[ironic] pod ironic-manage-cleaning-network failing after helm override

Bug #1855319 reported by Jose Perez Carranza
6
This bug affects 1 person
Affects Status Importance Assigned to Milestone
StarlingX
Fix Released
High
Mingyuan Qi

Bug Description

Brief Description
-----------------
After do a helm override on ironic pods as indicated on the documentation [1] application apply is failing because pod ironic-manage-cleaning-network goes constantly to CrashLoopBackOff.

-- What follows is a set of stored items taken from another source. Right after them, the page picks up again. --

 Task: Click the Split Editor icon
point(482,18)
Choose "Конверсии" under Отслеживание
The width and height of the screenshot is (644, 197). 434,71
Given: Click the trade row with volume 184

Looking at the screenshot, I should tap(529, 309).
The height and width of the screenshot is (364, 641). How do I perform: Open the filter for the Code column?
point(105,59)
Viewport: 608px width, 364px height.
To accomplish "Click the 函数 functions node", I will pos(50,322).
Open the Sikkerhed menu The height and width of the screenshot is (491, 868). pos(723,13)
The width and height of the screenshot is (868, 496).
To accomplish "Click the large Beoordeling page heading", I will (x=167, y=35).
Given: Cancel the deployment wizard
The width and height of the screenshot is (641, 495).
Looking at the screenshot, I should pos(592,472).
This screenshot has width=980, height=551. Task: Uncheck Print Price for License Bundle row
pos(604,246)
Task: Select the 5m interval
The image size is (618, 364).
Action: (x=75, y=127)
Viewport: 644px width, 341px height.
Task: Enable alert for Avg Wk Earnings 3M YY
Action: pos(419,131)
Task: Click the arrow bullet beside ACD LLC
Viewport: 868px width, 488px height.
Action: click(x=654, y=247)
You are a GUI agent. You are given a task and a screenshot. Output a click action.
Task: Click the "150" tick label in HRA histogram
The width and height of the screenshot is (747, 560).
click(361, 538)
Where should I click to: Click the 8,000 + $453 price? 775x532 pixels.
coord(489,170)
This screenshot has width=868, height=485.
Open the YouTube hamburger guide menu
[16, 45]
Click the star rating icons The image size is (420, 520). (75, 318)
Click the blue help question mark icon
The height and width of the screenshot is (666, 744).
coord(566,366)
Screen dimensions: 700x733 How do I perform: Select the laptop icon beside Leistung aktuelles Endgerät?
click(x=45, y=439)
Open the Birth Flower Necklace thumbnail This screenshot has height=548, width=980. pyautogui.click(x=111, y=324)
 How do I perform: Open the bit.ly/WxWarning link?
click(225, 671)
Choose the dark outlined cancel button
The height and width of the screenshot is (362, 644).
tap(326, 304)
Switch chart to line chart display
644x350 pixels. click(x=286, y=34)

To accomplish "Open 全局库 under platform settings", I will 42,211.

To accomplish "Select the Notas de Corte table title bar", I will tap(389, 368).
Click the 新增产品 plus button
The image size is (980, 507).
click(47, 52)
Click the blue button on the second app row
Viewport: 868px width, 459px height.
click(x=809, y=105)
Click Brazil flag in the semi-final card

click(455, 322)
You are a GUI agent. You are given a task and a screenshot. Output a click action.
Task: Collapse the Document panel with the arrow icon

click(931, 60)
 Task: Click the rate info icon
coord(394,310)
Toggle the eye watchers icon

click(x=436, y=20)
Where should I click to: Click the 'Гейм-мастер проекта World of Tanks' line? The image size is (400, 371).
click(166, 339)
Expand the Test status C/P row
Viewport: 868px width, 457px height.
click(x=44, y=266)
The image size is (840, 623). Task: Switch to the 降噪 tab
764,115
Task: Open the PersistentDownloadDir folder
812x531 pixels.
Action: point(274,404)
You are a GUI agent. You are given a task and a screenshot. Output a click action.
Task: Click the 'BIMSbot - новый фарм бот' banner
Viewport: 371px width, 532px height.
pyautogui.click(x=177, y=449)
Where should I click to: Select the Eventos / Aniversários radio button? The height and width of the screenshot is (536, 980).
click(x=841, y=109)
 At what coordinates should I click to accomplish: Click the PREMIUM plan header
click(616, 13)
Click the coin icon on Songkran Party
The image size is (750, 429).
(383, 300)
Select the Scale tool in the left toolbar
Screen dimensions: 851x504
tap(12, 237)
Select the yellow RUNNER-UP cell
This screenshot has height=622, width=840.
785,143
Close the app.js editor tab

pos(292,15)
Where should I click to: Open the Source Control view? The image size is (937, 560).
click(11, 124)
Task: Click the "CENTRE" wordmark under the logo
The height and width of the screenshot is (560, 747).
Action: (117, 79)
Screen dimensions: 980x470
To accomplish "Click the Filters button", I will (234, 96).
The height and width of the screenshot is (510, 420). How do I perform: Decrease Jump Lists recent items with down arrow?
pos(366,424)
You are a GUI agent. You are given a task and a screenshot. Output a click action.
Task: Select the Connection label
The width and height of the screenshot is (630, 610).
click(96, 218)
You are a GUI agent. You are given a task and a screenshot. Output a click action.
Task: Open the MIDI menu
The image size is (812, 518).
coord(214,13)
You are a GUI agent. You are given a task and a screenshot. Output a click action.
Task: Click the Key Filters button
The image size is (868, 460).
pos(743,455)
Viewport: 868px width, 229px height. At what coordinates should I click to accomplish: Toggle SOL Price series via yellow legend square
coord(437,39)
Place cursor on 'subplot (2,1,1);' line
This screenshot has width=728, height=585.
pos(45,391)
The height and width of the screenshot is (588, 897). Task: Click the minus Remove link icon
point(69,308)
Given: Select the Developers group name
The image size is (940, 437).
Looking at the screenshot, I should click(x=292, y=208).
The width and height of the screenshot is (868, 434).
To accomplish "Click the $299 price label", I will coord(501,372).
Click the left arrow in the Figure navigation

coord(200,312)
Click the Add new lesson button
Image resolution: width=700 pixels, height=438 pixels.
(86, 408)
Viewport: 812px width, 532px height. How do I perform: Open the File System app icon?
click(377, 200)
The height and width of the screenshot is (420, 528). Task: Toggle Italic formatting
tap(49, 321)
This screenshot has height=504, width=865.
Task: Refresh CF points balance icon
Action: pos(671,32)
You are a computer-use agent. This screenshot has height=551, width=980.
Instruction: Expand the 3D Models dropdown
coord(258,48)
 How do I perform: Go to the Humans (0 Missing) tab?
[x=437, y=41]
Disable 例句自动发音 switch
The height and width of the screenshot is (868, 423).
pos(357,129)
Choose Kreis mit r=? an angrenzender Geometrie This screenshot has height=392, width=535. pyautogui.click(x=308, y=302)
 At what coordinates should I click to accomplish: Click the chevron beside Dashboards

1-https://docs.starlingx.io/deploy_install_guides/r3_release/bare_metal/ironic_install.html#generate-user-helm-overrides

Note: According to the logs pod is trying to delete a subnet that does not exist.

Severity
--------
Provide the severity of the defect.
Critical

Steps to Reproduce
------------------
Follow steps on the Documentation page described above until reach system application-apply

Expected Behavior
------------------
Application should be applied correctly

Actual Behavior
----------------
Application is failing

Reproducibility
---------------
<Reproducible/Intermittent/Seen once>
100%

System Configuration
--------------------
Multi-node system
Ironic

Branch/Pull Time/Commit
-----------------------
###
### StarlingX
### Release 19.12
###

OS="centos"
SW_VERSION="19.12"
BUILD_TARGET="Host Installer"
BUILD_TYPE="Formal"
BUILD_ID="r/stx.3.0"

JOB="STX_BUILD_3.0"
<email address hidden>"
BUILD_NUMBER="8"
BUILD_HOST="starlingx_mirror"
BUILD_DATE="2019-12-03 02:11:36 +0000"

Last Pass
---------
PASS on regression stage with BUILD_ID="20191006T230000Z"

Timestamp/Logs
--------------

************************************************************
- kubectl -n openstack logs ironic-conductor-0 init

Entrypoint WARNING: 2019/12/05 13:26:00 entrypoint.go:71: Resolving dependency Service ironic-api in namespace openstack failed: Service ironic-api has no endpoints .
Entrypoint WARNING: 2019/12/05 13:26:01 entrypoint.go:71: Resolving dependency Job ironic-manage-cleaning-network in namespace openstack failed: Job Job ironic-manage-cleaning-network in namespace openstack is not completed yet .
Entrypoint WARNING: 2019/12/05 13:26:02 entrypoint.go:71: Resolving dependency Service ironic-api in namespace openstack failed: Service ironic-api has no endpoints .
Entrypoint WARNING: 2019/12/05 13:26:03 entrypoint.go:71: Resolving dependency Job ironic-manage-cleaning-network in namespace openstack failed: Job Job ironic-manage-cleaning-network in namespace openstack is not completed yet .
Entrypoint WARNING: 2019/12/05 13:26:04 entrypoint.go:71: Resolving dependency Service ironic-api in namespace openstack failed: Service ironic-api has no endpoints .
Entrypoint WARNING: 2019/12/05 13:26:05 entrypoint.go:71: Resolving dependency Job ironic-manage-cleaning-network in namespace openstack failed: Job Job ironic-manage-cleaning-network in namespace openstack is not completed yet .
Entrypoint WARNING: 2019/12/05 13:26:06 entrypoint.go:71: Resolving dependency Service ironic-api in namespace openstack failed: Service ironic-api has no endpoints .
Entrypoint WARNING: 2019/12/05 13:26:07 entrypoint.go:71: Resolving dependency Job ironic-manage-cleaning-network in namespace openstack failed: Job Job ironic-manage-cleaning-network in namespace openstack is not completed yet .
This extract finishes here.